No one works until she is 65 because she wants to. I am able to do this walk, this “Souljourney for Truth” because people are supporting my vision. So far I have raised $1,739.00 on GoFundMe and about $350 in checks and money orders and cash. The in-kind support is also phenomenal, such as my hosts here in Poughkeepsie, New York, Iya Jo and her beloved husband, Daniel, who are feeding me and allowing me to stay in their home for a month. This is huge! I couldn’t have afforded to do this walk, if I hadn’t had such good fortune. Funny how life works—you do a good deed and then someone does you a good turn 15 years later.
It is a Katrina Story—“Words Upon the Waters,” fundraisers for survivors in New Orleans and Mississippi and Texas and Alabama. Iya Jo contributed to the book. We hosted fundraisers with the book for 7-8 years to follow. The funds still go to projects that support people with disabilities in the Gulf Region, especially Mississippi. Karla Brundage, WO2WA Director, who introduced me to Iya Jo, said that this publishing model inspired her work in the years to come. Who would have known? Now I have co-edited my first anthology with Sara Biel, founder of Colossus Press. This third edition is “Colossus: FREEDOM.” The book addresses the impact of the carceral system on all of us.

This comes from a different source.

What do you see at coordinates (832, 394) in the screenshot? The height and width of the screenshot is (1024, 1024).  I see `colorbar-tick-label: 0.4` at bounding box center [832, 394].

The writers are survivors, those who have harmed, families and children and friends.
I don’t know if any of you has rented a car recently, but it is crazy astronomical, with cost ranging from $90-200 a day. Even Zipcar is $101 a day. I am on the bus and train and foot and bike (if Daniel can repair it). I am distancing and certainly masking and washing my hands a lot.
It’s all good. We have to make our path by walking it. I have already walked a distance. I hope there are many more miles left, but I am happy whatever the eventual outcome which I will learn soon enough.
I walked from the younger Truth statue to the elder one. It was about 4-5 miles. The Walkway which follows the old train route, led me to the plaza where Truth draws all eyes. This weekend for Pinkster, there will be a program, Sat., June 4, 2 p.m. with Congolese drummers and at 2:45 p.m. ET, there will be a play, Raw Truth: A Short Play about Sojourner Truth. At 4 p.m. there will an online program, “Seeking Truth, A VR/Metaverse Experience. Visit http://www.transartinc.org/pinkster
Sunday, June 5 there is Pinkster Sunday at the Old Dutch Church, 272 Wall Street, Kingston, NY, 10:30 AM performance and discussion; 1 p.m. — Pinkster Faith Walk. The walk is followed from 1-6 p.m. “Pinkster Day Party & Market at Academy Green Park, 238 Clinton Avenue, Kingston, NY
June 8, 2022 at the Rosedale Theatre, 408 Main Street, Rosedale, NY, 7 p.m. Haile Gerima will be at a screening of his film classic, “Sankofa” (1993). It is a free event.